As already mentioned, the colour spectrum seen by the human eye is quite limited compared to the spectrum seen by a CCD camera. Especially, in the near infrared region of the spectrum the difference in sensitivity is significant.

This is important to know since many light sources, including the sun, emit infrared light. A CCD colour camera in daylight without an IR-cut filter will therefore see a significant amount of infrared light resulting in strange colours. This is particularly noticeable with natural green colours. If a camera without an IR filter is used in an indoor environment then generally the colour reproduction would be reasonably OK. If the same camera is then fitted outside in bright daylight then there is a marked difference in colour reproduction. Browns and reds are relatively unchanged but green and in particular natural green e.g. grass and leaves can appear almost as a silver colour. The resolution is still there but the colour is washed out or different to that expected.
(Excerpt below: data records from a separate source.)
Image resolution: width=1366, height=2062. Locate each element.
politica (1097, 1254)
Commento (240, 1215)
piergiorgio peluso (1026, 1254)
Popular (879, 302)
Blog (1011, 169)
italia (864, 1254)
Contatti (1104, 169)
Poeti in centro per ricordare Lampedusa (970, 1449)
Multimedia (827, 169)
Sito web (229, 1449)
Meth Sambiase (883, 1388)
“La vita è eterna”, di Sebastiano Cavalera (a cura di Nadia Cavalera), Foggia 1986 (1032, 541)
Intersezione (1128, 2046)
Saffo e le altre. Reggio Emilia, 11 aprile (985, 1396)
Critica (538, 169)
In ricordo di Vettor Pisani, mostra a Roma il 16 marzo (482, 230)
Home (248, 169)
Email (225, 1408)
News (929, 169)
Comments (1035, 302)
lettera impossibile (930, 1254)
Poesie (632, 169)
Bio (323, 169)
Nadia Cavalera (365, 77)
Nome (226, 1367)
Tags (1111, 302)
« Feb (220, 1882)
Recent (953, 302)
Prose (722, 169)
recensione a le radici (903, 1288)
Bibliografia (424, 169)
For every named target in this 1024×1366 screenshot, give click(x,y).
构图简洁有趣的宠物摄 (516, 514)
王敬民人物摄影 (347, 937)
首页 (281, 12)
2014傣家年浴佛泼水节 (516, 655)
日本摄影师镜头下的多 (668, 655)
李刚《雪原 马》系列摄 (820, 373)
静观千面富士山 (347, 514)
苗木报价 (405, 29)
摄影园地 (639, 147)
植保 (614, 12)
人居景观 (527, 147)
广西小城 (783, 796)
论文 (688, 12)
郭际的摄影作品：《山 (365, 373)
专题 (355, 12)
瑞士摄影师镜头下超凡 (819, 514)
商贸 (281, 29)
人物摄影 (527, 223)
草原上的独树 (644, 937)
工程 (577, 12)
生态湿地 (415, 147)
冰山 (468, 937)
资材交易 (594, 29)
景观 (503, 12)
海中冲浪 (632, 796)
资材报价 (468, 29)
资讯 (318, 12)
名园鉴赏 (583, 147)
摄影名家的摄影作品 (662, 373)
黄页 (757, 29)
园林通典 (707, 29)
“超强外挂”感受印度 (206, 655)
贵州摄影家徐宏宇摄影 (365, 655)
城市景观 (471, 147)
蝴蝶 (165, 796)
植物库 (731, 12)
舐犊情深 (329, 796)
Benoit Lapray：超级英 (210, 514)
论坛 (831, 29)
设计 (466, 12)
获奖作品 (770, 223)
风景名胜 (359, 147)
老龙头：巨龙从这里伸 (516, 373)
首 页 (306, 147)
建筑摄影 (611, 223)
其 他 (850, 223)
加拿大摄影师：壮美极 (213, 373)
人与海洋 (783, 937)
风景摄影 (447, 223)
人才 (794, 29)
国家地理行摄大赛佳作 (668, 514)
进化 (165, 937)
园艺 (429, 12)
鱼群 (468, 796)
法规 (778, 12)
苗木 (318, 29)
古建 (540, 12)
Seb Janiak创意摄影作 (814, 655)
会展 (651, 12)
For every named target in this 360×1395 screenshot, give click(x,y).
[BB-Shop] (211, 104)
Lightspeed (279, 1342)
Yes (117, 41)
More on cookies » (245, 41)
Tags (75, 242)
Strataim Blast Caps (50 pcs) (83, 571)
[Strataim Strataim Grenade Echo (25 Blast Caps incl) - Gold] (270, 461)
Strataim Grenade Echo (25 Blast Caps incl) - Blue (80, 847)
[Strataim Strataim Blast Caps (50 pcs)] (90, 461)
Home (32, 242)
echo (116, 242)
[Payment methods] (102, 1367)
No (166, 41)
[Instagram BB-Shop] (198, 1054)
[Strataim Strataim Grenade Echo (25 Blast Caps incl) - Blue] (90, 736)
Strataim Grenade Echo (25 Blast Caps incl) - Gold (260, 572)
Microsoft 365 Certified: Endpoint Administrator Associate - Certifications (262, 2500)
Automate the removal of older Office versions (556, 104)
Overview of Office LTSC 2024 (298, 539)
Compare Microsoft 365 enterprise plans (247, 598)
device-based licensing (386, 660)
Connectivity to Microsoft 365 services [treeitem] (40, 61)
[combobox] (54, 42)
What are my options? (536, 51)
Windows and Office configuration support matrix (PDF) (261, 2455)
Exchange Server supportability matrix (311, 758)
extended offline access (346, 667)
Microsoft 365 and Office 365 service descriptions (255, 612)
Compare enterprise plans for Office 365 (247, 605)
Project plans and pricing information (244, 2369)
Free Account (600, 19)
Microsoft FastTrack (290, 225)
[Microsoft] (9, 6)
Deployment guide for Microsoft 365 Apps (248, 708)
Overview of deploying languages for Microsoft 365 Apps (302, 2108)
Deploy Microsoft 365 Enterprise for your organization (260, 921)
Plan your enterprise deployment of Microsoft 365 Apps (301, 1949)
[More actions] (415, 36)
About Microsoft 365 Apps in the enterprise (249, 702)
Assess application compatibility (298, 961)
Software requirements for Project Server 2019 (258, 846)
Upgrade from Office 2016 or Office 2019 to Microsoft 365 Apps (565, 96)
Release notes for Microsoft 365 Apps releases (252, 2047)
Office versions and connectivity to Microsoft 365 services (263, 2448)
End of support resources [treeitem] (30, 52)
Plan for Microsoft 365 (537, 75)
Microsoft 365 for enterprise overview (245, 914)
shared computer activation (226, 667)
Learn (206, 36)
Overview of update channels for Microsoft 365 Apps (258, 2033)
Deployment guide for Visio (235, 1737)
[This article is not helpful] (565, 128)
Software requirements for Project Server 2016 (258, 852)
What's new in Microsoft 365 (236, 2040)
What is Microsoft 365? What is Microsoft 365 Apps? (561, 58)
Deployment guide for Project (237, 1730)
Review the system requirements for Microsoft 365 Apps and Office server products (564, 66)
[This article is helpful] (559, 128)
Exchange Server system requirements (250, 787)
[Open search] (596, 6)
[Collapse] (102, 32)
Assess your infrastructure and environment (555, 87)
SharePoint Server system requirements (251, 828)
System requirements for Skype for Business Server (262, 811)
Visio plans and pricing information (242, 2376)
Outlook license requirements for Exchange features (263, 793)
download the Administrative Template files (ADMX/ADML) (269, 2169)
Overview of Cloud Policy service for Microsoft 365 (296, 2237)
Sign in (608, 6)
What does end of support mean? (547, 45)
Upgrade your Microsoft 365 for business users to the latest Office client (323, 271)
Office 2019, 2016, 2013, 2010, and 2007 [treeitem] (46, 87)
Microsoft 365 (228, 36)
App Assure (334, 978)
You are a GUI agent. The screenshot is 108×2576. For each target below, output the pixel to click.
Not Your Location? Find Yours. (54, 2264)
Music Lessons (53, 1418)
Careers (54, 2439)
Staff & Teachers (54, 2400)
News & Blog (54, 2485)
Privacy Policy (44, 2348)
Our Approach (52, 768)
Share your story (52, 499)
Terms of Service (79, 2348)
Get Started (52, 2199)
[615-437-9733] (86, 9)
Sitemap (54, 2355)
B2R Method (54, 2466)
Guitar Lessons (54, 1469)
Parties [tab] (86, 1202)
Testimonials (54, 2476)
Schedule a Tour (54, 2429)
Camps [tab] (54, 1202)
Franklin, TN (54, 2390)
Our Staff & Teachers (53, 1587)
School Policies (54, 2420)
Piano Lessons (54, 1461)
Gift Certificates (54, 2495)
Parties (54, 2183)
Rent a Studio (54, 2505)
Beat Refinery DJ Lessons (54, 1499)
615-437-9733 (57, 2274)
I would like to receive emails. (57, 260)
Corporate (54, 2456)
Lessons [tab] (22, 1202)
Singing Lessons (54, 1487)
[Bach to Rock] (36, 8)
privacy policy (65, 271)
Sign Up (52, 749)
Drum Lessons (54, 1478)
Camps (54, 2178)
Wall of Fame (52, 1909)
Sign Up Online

The IR response of a camera for night vision would be badly affected if the IR Cut filter were left in place during low light conditions too. How can a camera be IR sensitive if it has an IR cut filter in the way to block it?

Consequently in order to get the best of both day and night vision with a single camera, mechanical IR cut filters can be automatically switched in and out of the cameras view to allow accurate colour reproduction during the day plus good low light IR response during darkness. This switching is usually accomplished by a light sensor system within the camera.

A mechanical IR cut filter does add to the cost of the camera, so often cameras are used without the filter and are perfectly ok to use in many areas for day night modes, e.g. as internal cameras, or external cameras where the colour reproduction accuracy is not as important as it is to have a good overall picture with good night time performance.